What is needed –
I need all the entries repeated exactly as written.

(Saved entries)

- - - - -

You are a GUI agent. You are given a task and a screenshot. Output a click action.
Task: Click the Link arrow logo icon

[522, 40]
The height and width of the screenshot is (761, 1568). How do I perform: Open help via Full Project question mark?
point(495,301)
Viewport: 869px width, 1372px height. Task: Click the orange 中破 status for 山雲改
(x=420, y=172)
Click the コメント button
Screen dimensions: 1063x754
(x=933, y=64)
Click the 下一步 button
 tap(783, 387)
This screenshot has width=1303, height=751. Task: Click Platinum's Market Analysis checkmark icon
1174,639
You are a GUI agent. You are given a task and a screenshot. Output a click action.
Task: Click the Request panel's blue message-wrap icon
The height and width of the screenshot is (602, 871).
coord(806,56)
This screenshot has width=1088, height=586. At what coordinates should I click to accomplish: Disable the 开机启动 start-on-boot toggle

- - - - -

Result for this exercise –
You are a GUI agent. You are given a task and a screenshot. Output a click action.
Task: Click the Link arrow logo icon

[522, 40]
The height and width of the screenshot is (761, 1568). How do I perform: Open help via Full Project question mark?
point(495,301)
Viewport: 869px width, 1372px height. Task: Click the orange 中破 status for 山雲改
(x=420, y=172)
Click the コメント button
Screen dimensions: 1063x754
(x=933, y=64)
Click the 下一步 button
 tap(783, 387)
This screenshot has width=1303, height=751. Task: Click Platinum's Market Analysis checkmark icon
1174,639
You are a GUI agent. You are given a task and a screenshot. Output a click action.
Task: Click the Request panel's blue message-wrap icon
The height and width of the screenshot is (602, 871).
coord(806,56)
This screenshot has width=1088, height=586. At what coordinates should I click to accomplish: Disable the 开机启动 start-on-boot toggle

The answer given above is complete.